▸ TASK A
Copy the records from the line with "Image resolution: width=1400" up to and including the line with "tap(905, 71)", adding 103 to every coordinate in the answers, and leave the pictures out.

===== DOCUMENT SECTION =====

The analysis of path coefficients shows mixed results regarding the significance of the individual influences of the digital economy on achieving SDGs related to food. For SDG 10, the path coefficient is 0.341, with a standard deviation of 0.108. The T-value is 3.165, indicating statistical significance at a confidence level of 0.002, underscoring a significant relationship between the Digital Economy and Society Index and the goal of reducing inequality. In the case of SDG 1, the path coefficient is 0.229, with a standard deviation of 0.11. The T-value is 2.085, with a p-value of 0.038, indicating a significant relationship between the DESI and the goal of poverty eradication, but at a lower level of significance. Investigating the relationship between DESI and SDG 2 reveals that the path coefficient is 0.019, with a standard deviation of 0.14. The T-value is 0.134, and the p-value is 0.893, indicating no significant relationship between the DESI and the goal of hunger alleviation. The influence of DESI on SDG 3 shows that the path coefficient is 0.257, with a standard deviation of 0.102. The T-value is 2.524, with a p-value of 0.012, indicating a significant relationship between DESI and the goal of promoting health and well-being. The influence of DESI on the SDG Index generates a path coefficient of 0.036, with a standard deviation of 0.104. The T-value is 0.347, and the p-value is 0.729, indicating that, as in the case of the initial model, there is no significant relationship between the DESI and the overall SDG Index. These results suggest that digital transformation can have a significant impact on specific SDGs, such as poverty alleviation, reducing inequality, and improving health and well-being. However, it may not significantly influence hunger alleviation.
The results of the investigations conducted using SEM models partially validate Hypothesis H1. DESI influences the reach of the food-related SDGs overall, but individual influences are significant in the cases of SDG 1, SDG 3, and SDG 10. In the case of SDG 2, no significant influences were found. These findings suggest that the adoption and development of digital technologies could play an essential role in poverty reduction and improving the health and well-being of the population. However, concerning hunger alleviation, the impact of digital technologies may be more limited or influenced by other variables and specific contexts. It is essential to continue exploring and investigating the role and potential of digital technologies in achieving SDGs and to identify effective ways to integrate them into the food system to promote a more equitable, sustainable, and resilient approach.

===== DATASET ENTRIES =====

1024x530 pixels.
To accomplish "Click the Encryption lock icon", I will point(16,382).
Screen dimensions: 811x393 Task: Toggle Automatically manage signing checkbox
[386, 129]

=====
===== DATASET ENTRIES =====

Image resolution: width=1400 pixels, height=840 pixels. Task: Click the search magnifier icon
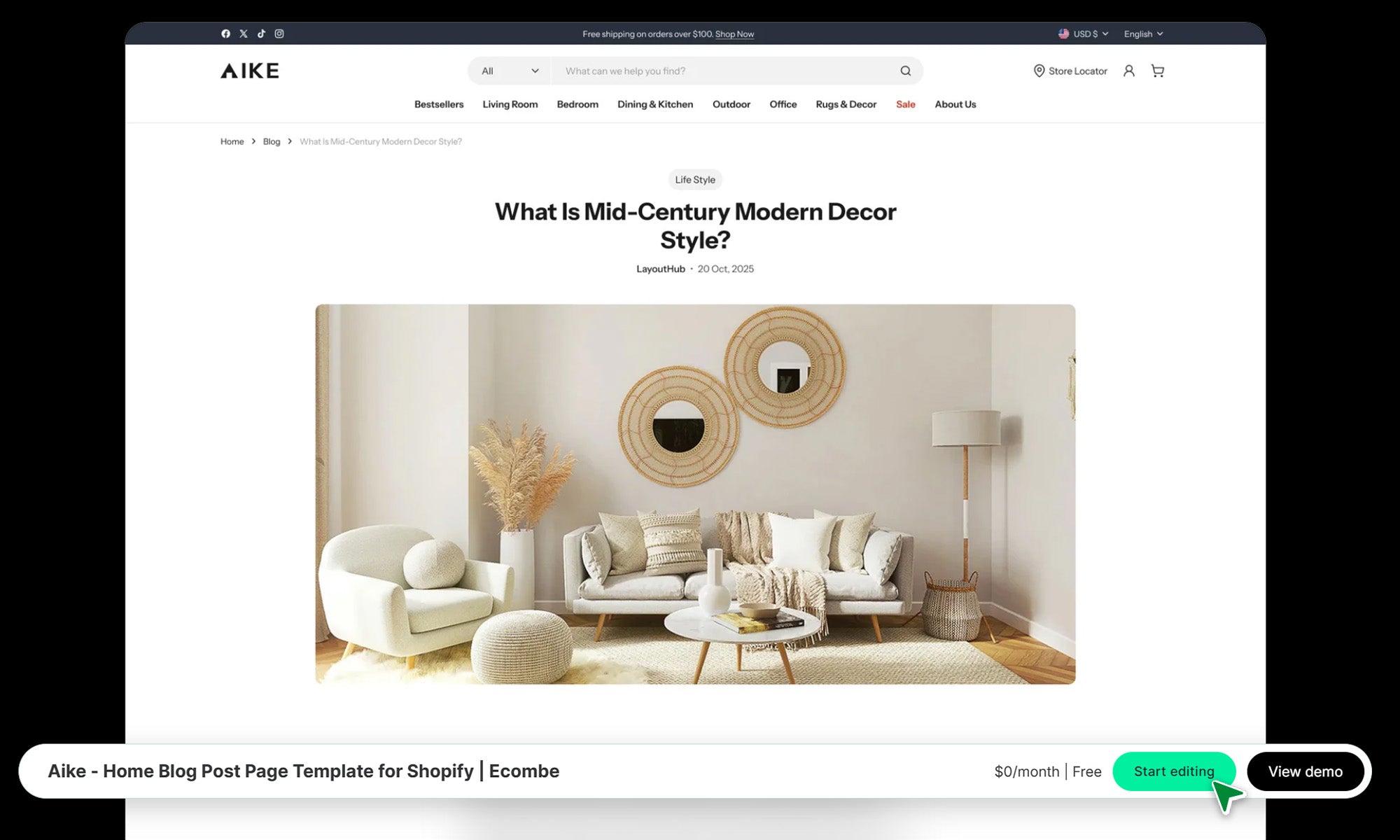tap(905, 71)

=====
===== DATASET ENTRIES =====

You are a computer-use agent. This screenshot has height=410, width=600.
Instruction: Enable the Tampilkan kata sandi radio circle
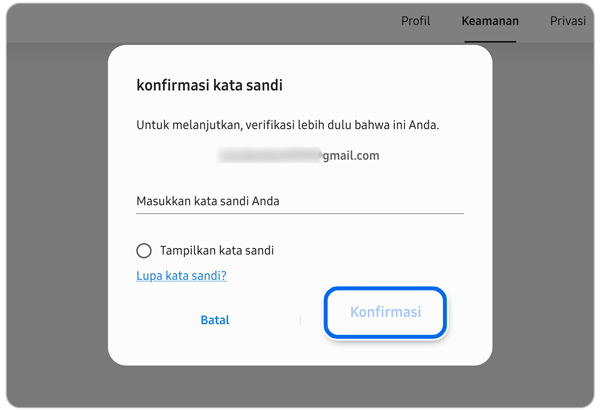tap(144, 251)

=====

▸ TASK B
According to the passage on the digital economy and the SDGs, what figures support its finding that DESI has no significant relationship with the goal of hunger alleviation (SDG 2)?

▸ OUTPUT A
Image resolution: width=1400 pixels, height=840 pixels. Task: Click the search magnifier icon
tap(1008, 174)

▸ OUTPUT B
For SDG 2, the path coefficient is only 0.019, with a standard deviation of 0.14. The T-value is 0.134 and the p-value is 0.893. The passage takes these figures as showing no significant relationship between DESI and hunger alleviation.